Muita gente chega aos 40 anos e nota que a balança começa a subir mesmo sem grandes mudanças na alimentação ou na rotina. Essa impressão não é ilusão, mas também não se explica apenas por comer mais do que antes. A partir dessa fase da vida, alterações no metabolismo, na composição corporal e na sensibilidade hormonal começam a se acumular, favorecendo o acúmulo de gordura mesmo em quem se cuida. Entender essas mudanças é o primeiro passo para agir com estratégias que realmente funcionam.
Por que a balança começa a subir depois dos 40?
A partir dessa idade, o metabolismo basal, que é a energia gasta pelo corpo em repouso, sofre uma redução gradual. Isso significa que o organismo passa a queimar menos calorias para manter suas funções vitais.
Somam-se a esse cenário fatores como quedas hormonais na menopausa e na andropausa, sono de menor qualidade, aumento do sedentarismo e mudanças na sensibilidade à insulina. Cada um desses componentes contribui um pouco para o ganho de peso, e juntos explicam boa parte do quadro observado após os 40.
Como a perda natural de massa muscular acelera o ganho de peso?
A partir dessa fase, o corpo perde em média 1% de massa muscular por ano quando não há estímulo de exercícios de força. Esse processo, conhecido como sarcopenia, começa discreto e se intensifica com o passar dos anos.
Como o músculo é um tecido metabolicamente ativo, sua redução diminui o gasto calórico em repouso e favorece o acúmulo de gordura, sobretudo na região abdominal. É por isso que, mesmo mantendo a mesma alimentação, a composição corporal muda ao longo do tempo, com menos músculo e mais gordura, ainda que o peso na balança pareça estável.

Como um estudo científico embasa a perda muscular relacionada à idade?
A ciência tem confirmado a importância de acompanhar de perto essas mudanças. Segundo o estudo Sarcopenia, Dynapenia, and the Impact of Advancing Age on Human Skeletal Muscle Size and Strength, publicado na revista científica Frontiers in Physiology, a partir da meia-idade a perda média de massa muscular gira em torno de 0,4% a 1% ao ano, com aceleração após os 60 anos.
Os autores destacam que a queda da força muscular ocorre de forma ainda mais rápida do que a perda de massa, chegando a 3% ao ano em fases mais avançadas da vida, e é ela que se mostra o principal fator de risco para incapacidade funcional e ganho de peso na maturidade.
Quais estratégias ajudam a preservar músculo e controlar o peso?
Depois dos 40, a rotina precisa incluir hábitos que estimulem o ganho e a manutenção da massa magra. Confira as estratégias com maior respaldo científico:
- Pratique musculação ou treinos de força pelo menos duas a três vezes por semana.
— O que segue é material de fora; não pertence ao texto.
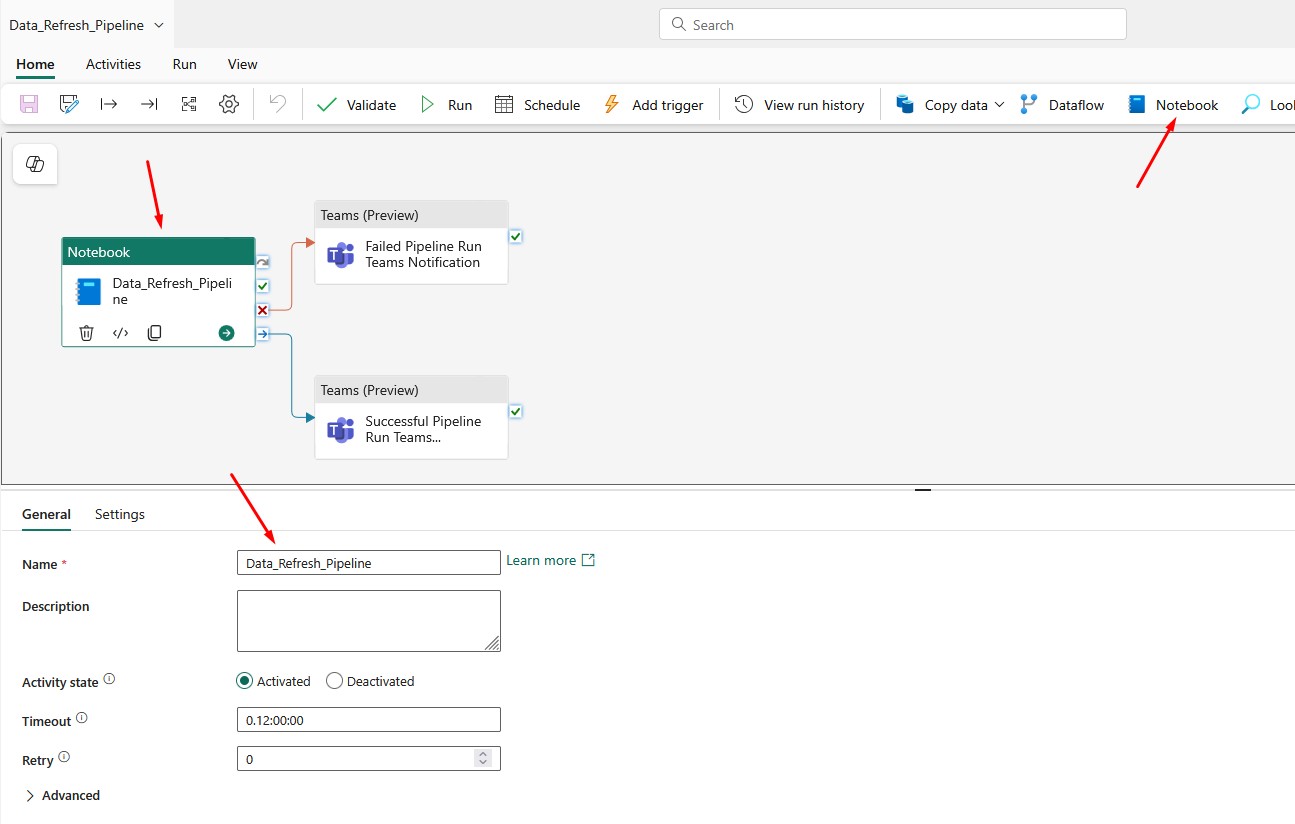Click the Validate button
1295x824 pixels.
point(356,105)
- Distribua a proteína ao longo do dia, com uma fonte em cada refeição principal.
- Priorize proteínas de alto valor biológico, como ovos, peixes, carnes magras, laticínios e leguminosas.
- Inclua atividades aeróbicas, como caminhada rápida ou pedalada, por 150 minutos semanais.
- Cuide do sono, mantendo de 7 a 9 horas por noite para preservar hormônios anabólicos.
- Consuma alimentos que ajudam o metabolismo, como chá verde, café, gengibre e pimenta.
- Evite ficar horas sentado, incluindo pausas ativas ao longo do dia.

Por que dietas restritivas pioram o quadro a longo prazo?
Cortar calorias de forma drástica, sem manter a ingestão de proteína e o estímulo à musculatura, faz com que o corpo perca massa magra junto com a gordura. Com menos músculo, o metabolismo desacelera ainda mais, e o peso perdido tende a voltar com facilidade, muitas vezes com um percentual maior de gordura corporal.
Esse efeito, conhecido como efeito sanfona, é comum em pessoas que passam por ciclos repetidos de dietas restritivas ao longo da vida. Estratégias sustentáveis, com déficit calórico moderado, aporte adequado de proteína e treino regular, se mostram mais eficazes do que restrições agressivas para manter o peso saudável na maturidade.
Se você notou ganho de peso após os 40 anos, apresenta dificuldade para emagrecer ou percebe perda de força e disposição, procure um médico endocrinologista, nutricionista e educador físico para avaliação individualizada e definição do plano mais adequado ao seu perfil de saúde.
Este conteúdo tem caráter apenas informativo e não substitui a avaliação, o diagnóstico ou o tratamento realizado por um profissional de saúde qualificado.